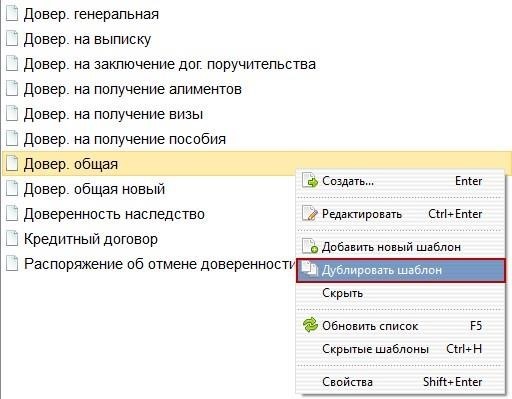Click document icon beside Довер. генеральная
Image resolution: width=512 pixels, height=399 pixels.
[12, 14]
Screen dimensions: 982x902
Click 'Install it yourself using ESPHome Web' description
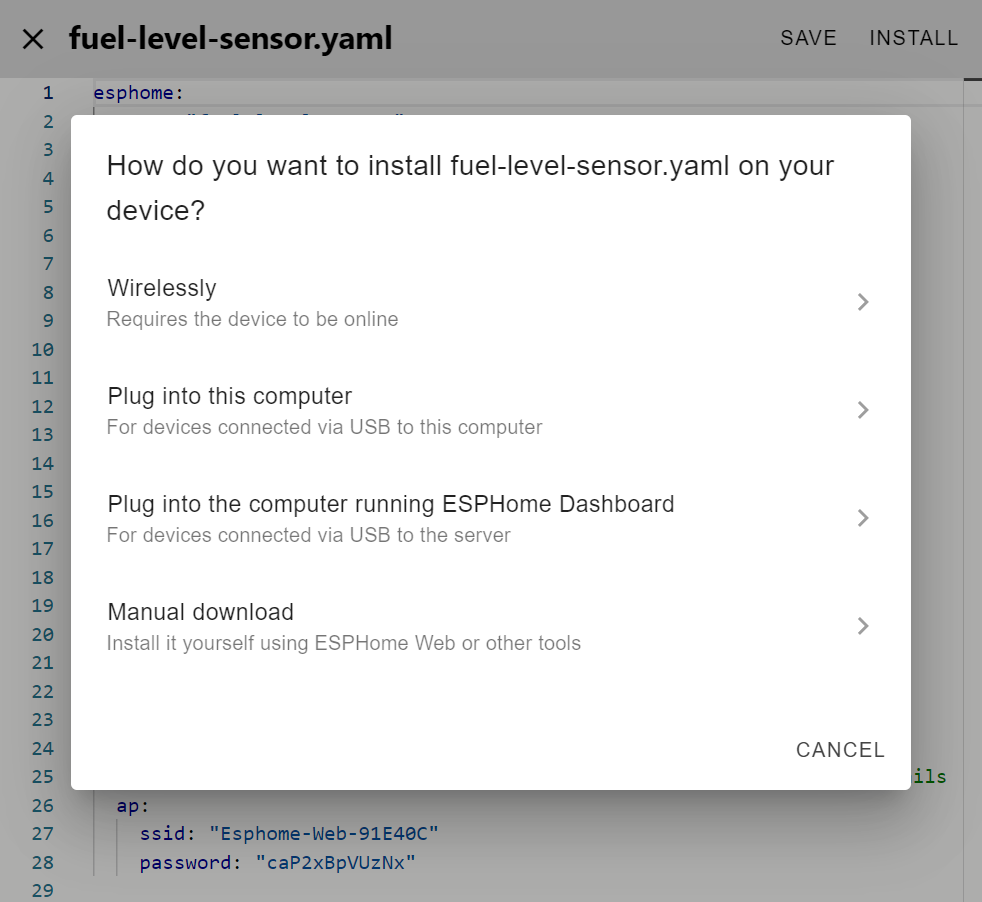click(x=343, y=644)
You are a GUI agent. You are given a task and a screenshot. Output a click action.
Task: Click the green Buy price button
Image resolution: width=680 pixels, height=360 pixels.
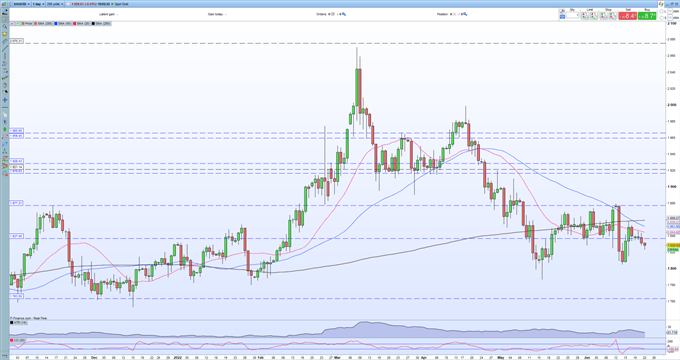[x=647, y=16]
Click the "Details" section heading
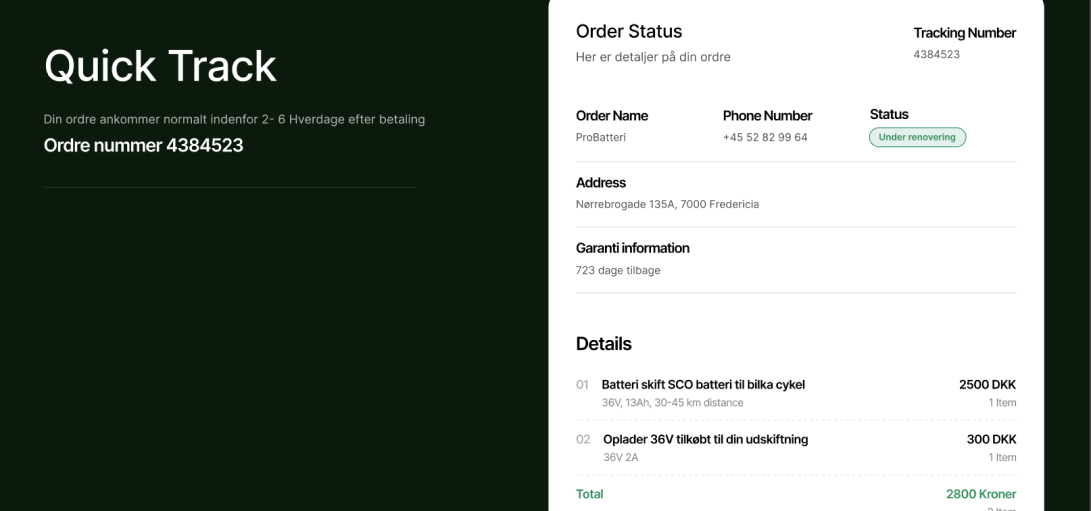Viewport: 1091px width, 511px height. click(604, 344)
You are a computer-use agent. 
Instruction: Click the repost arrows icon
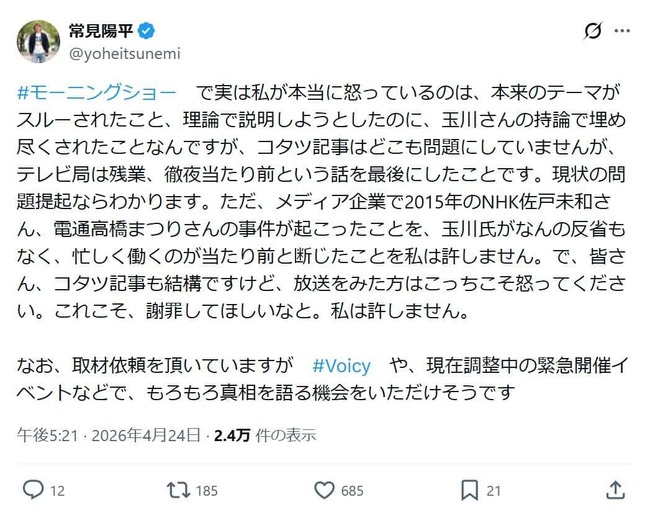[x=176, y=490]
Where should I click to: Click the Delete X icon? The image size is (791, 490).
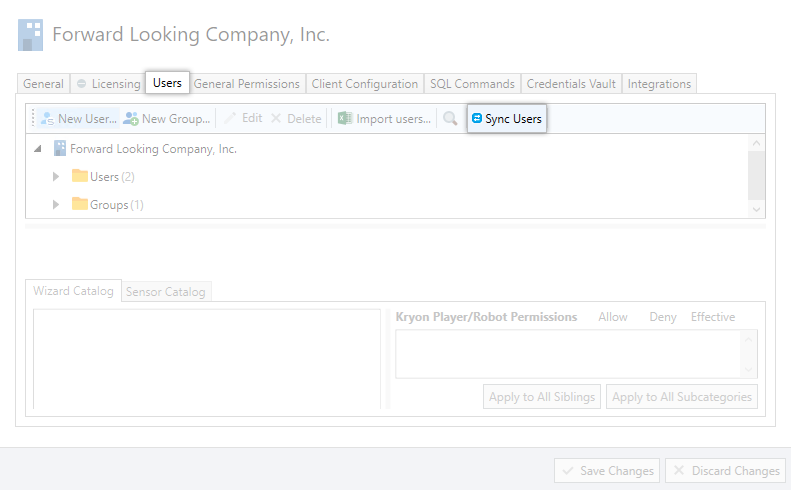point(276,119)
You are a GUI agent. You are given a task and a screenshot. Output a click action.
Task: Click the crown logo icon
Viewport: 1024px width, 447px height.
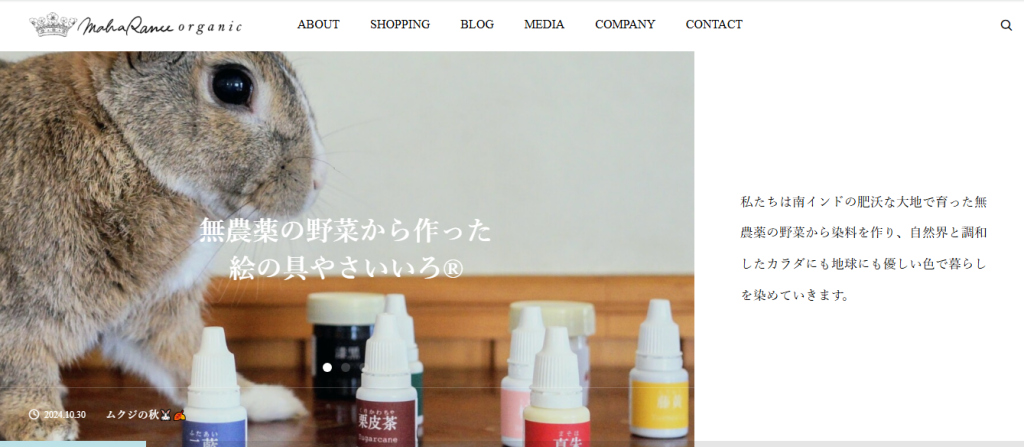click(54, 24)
---
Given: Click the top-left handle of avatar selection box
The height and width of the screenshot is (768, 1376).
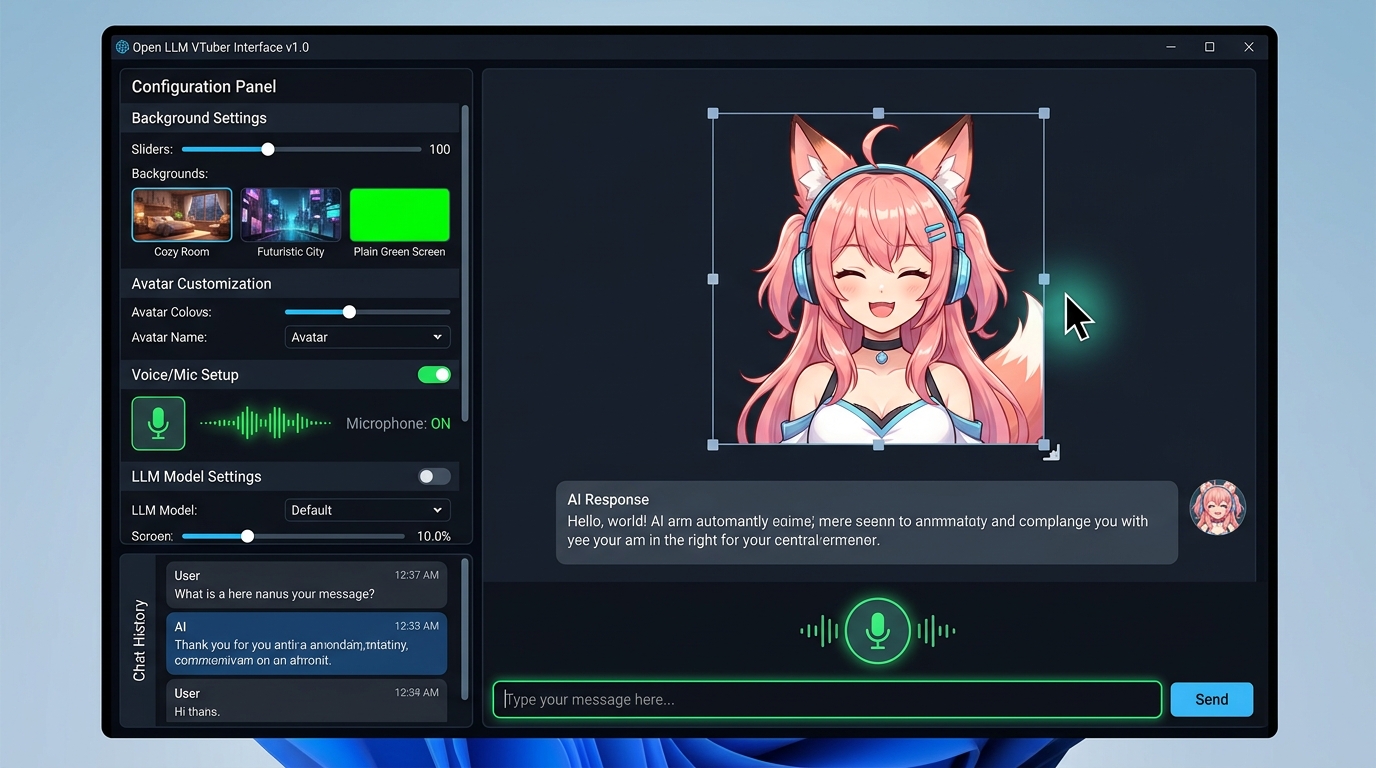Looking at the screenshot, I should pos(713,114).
...
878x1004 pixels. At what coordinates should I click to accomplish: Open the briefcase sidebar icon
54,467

■ TASK STATEMENT
Print exactly, with no pictures, the lines above from the one that holds "You are a computer-use agent." through the one that holds "Task: Click the crown logo icon", both of them included.

■ TASK OUTPUT
You are a computer-use agent. 
Instruction: Click the repost arrows icon
[x=176, y=490]
Where should I click to: Click the Delete X icon? The image size is (791, 490).
point(276,119)
You are a GUI agent. You are given a task and a screenshot. Output a click action.
Task: Click the crown logo icon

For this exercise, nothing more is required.